Give the entries below again exactly. Their pictures are not needed.

### [Data records]
======

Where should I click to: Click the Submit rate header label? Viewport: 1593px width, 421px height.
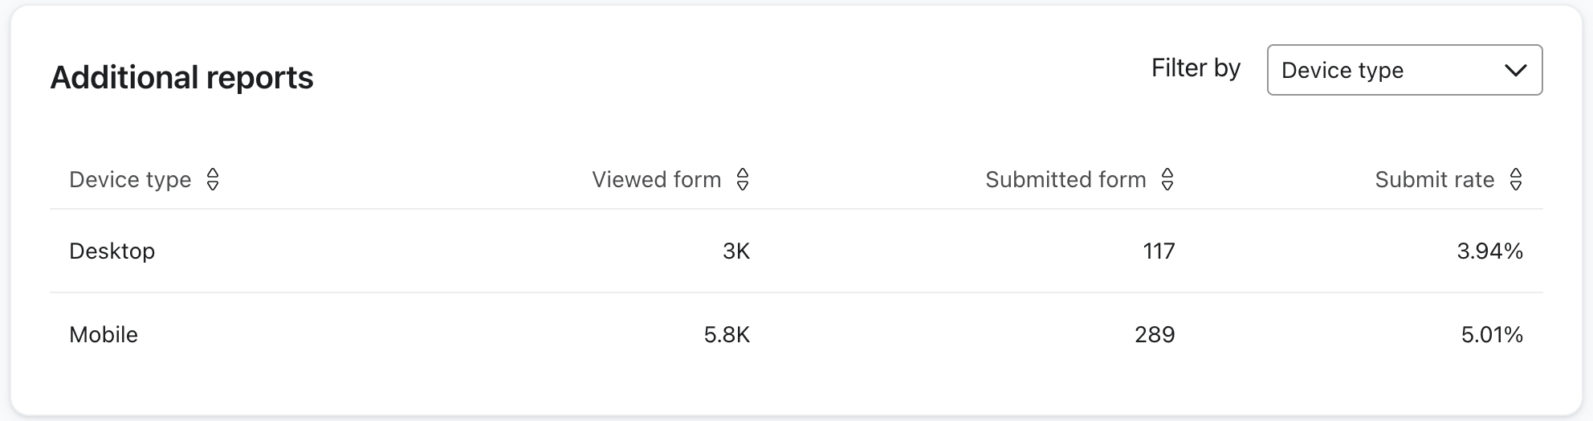pyautogui.click(x=1434, y=179)
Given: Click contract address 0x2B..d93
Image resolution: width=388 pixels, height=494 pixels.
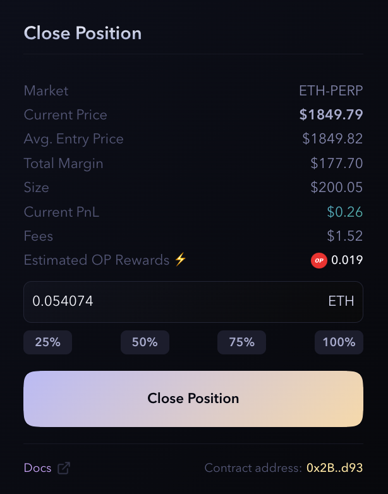Looking at the screenshot, I should click(x=334, y=468).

======

### [Final answer]
Where should I click to: Click the Submit rate header label? Viewport: 1593px width, 421px height.
pyautogui.click(x=1434, y=179)
Given: Click contract address 0x2B..d93
Image resolution: width=388 pixels, height=494 pixels.
Looking at the screenshot, I should click(x=334, y=468).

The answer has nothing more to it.